In describing Kubrick, Herr strips away the myths surrounding his friend, revealing a man who was not introverted and misanthropic (as the media and his biographers claimed), but instead warm, gregarious, and endlessly inquisitive. He was also profoundly complicated. Though he loved America-and even embraced such pop culture touchstones as professional football and TV sitcoms--he permanently emigrated to England because of his distrust of Hollywood. Though he disdained elitism, he would only allow the most brilliant and talented inside his inner circle. He had a tremendous love and respect for the actors and screenwriters he worked with, but his style of filmmaking often led to bitter confrontations.

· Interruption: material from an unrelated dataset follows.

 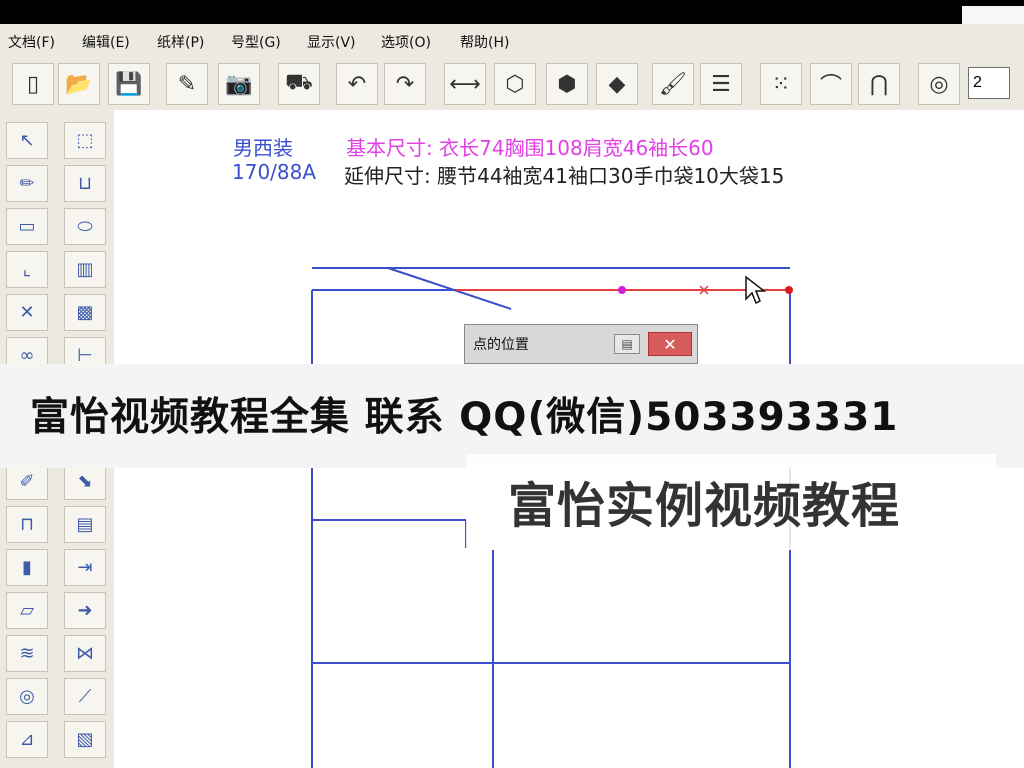 What do you see at coordinates (299, 84) in the screenshot?
I see `plotter-icon: ⛟` at bounding box center [299, 84].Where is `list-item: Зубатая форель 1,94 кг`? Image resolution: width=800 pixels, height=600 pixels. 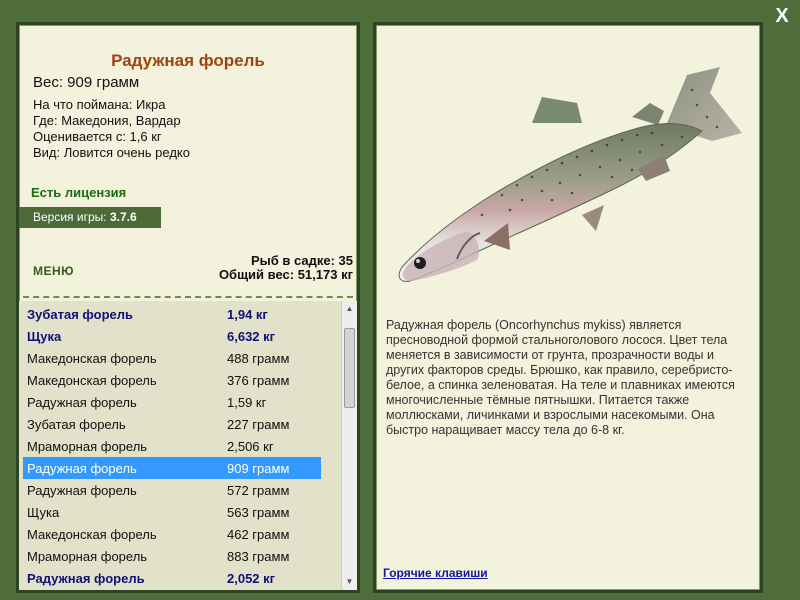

Filled with personal insights and previously untold anecdotes, Michael Herr's Kubrick is a probing view into the director's inner life, capturing the creative passion and powerful intellect of one of the greatest filmmakers of all time.
"You could always tell it was a Stanley Kubrick movie the moment it started, but he never made the same movie twice. It was often said that the people in Stanley's movies live in separate spaces on the screen, most often alone no matter what the company, but that was something that had been in the air since the early days of the late century, we've all breathed it, artists breathed it more deeply, and exhaled it as work. It was through those spaces, and in the distances between them, and their arrangement on the screen, that you can find the essence of Stanley's sympathy.... In all of the media's mischief and misapprehension, there was a lingering innuendo that he really only made movies to get himself through a bad case of chronic social anxiety disorder, but in fact he had his friends, many of them, who tell another story. An artist's isolation has nothing to do with physical circumstances anyway, with how publicly or privately he seems to be doing his work. It's more about tempo, intuition, experiment, and the kind of silence you don't come by easily these days, and not at all if you're passive. Out of this situation, the only situation he could tolerate, he made films of an incredible purity."--From Kubrick by Michael Herr
Michael Herr is a journalist, screenwriter, and novelist. He is the author of Dispatches, his classic account of the war in Vietnam, and the novel Walter Winchell. He is also a coauthor of the screenplays for Apocalypse Now and Full Metal Jacket.